Kubny, Julia / Erik Lundsgaarde / Raja Fügner Patel
Briefing Paper (12/2008)

Bonn: German Development Institute / Deutsches Institut für Entwicklungspolitik (DIE)

Foreign direct investment (FDI) represents an increasingly important source of external finance for developing countries. However, its developmental effects arestill debated. This paper provides an overview of the possible effects of FDI and stresses the importance of host country characteristics and the type of FDI for a beneficial impact to the host country. Potential benefits
from FDI include its contribution to increasing the domestic capital stock, creating employment and raising incomes, and promoting technology and skill transfer. Yet FDI may also lack positive impacts or even carry negative consequences, such as crowding out local firms, reinforcing domestic inequalities, or contributing to an outflow of foreign exchange.

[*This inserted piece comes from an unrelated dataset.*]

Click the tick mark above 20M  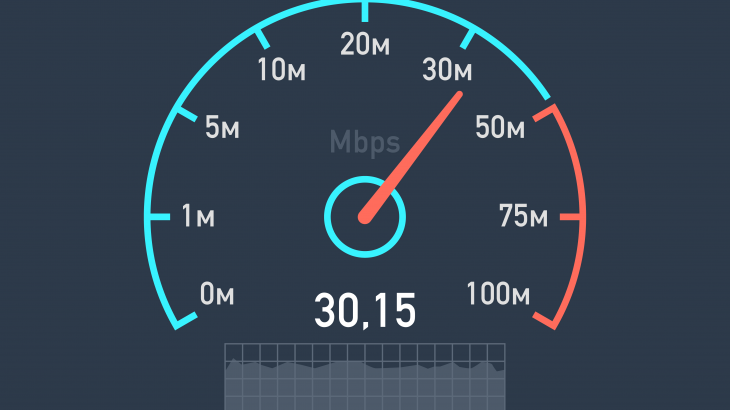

Rather than attracting as much FDI as possible host country governments would be well advised to focus their efforts in inviting the “right” kind of FDI. Most importantly, foreign investments should be wellintegrated into the local economy. The international
community should work to strengthen the capacity of host countries to enact policies which facilitate a beneficial economic impact of multinational enterprises.
In light of these challenges and the unequal global distribution of FDI, increasing private investment alone cannot be considered a cure for poverty in the world’s least favored economies in the foreseeable future.